Welcome back to ‘eyb - the newsletter! Each week I delve into a topic that growing up I would be told is ‘eyb or shameful to speak openly about. If you have just subscribed, welcome!
Over the Christmas holidays I read Amrou Al-Kadhi’s memoir Life As A Unicorn, which I haven’t stopped gushing about it since. In their memoir, Al-Kadhi relates to us how Islamic Studies lessons triggered their OCD, and I found myself crying. It brought back the memory of the time a halaqa, a gathering where you learn about Islam, caused a relapse in my OCD.

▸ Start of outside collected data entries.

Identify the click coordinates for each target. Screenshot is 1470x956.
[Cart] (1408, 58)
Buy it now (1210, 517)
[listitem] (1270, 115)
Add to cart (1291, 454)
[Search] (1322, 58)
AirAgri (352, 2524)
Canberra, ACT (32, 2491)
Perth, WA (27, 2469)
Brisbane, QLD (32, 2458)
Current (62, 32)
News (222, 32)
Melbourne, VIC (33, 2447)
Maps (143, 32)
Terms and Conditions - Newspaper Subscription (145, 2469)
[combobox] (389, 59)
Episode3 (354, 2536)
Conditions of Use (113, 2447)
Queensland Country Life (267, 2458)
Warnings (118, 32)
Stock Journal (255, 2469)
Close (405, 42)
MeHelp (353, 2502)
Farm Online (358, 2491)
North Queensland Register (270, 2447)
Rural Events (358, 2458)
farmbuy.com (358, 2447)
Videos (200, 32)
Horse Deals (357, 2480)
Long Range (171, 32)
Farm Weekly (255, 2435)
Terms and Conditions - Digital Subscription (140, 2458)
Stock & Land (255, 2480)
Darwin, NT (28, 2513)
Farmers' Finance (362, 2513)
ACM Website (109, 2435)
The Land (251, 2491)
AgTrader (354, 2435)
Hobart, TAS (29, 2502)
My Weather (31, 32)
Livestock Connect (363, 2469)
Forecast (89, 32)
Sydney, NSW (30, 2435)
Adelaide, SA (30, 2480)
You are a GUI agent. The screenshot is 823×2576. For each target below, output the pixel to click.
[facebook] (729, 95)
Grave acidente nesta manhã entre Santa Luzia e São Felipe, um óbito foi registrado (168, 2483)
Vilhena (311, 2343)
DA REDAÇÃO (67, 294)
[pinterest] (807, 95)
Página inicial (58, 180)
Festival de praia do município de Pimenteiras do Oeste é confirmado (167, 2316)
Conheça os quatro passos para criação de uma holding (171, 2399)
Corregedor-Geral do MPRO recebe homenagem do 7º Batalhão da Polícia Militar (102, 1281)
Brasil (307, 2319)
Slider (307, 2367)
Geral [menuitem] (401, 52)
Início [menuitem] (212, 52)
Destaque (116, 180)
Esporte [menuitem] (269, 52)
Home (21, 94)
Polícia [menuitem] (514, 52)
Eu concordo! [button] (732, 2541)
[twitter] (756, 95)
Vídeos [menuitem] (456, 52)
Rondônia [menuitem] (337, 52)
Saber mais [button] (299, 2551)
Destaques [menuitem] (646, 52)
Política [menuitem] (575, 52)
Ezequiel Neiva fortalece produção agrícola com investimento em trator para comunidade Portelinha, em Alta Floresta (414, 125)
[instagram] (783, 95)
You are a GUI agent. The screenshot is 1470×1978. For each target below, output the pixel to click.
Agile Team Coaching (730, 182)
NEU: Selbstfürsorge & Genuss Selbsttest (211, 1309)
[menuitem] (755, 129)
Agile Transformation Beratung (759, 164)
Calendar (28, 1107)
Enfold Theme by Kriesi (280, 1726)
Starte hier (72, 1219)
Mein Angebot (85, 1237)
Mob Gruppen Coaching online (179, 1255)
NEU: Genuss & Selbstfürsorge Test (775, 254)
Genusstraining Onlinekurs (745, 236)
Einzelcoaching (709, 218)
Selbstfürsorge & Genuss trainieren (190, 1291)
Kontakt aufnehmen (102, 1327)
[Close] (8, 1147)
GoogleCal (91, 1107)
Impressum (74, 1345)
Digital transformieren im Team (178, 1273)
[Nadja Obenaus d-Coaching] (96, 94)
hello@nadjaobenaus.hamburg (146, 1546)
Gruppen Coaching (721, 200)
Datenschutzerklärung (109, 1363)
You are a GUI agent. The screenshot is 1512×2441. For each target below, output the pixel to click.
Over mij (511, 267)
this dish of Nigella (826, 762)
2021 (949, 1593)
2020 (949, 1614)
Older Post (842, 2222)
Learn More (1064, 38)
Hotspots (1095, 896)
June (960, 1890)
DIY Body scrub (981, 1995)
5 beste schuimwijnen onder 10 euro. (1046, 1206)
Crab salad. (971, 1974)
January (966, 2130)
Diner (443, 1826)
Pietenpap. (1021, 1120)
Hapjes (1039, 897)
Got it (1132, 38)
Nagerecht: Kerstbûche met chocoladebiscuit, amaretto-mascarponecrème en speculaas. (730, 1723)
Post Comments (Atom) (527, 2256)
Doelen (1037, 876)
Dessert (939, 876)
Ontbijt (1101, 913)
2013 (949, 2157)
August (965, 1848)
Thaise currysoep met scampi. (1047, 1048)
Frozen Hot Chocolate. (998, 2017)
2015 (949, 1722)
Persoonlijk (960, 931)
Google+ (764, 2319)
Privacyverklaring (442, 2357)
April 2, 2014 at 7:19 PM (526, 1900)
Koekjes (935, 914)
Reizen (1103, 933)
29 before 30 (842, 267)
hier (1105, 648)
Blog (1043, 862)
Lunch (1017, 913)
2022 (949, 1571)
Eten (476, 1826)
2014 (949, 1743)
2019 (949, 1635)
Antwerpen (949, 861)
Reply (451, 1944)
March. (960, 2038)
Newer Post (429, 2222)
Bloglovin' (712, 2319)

The Islamic Studies lessons and gatherings I attended when I lived in the Gulf were a far cry to the ones I attended when I grew up in London. My own father has run halaqas since I was 4 years old, and as soon as I started Year 1, I was sent to Saturday School. Saturday School in London in the ‘90s is a whole other conversation which I will leave for another time!
On Tuesday evenings I went to a halaqa ran by the wife of one of my father’s friends, and I looked forward to it each week, as she taught Islam to us in a way that was fun and engaging. As well as teaching us the Qur’an, she also did things with us like baking and crafts.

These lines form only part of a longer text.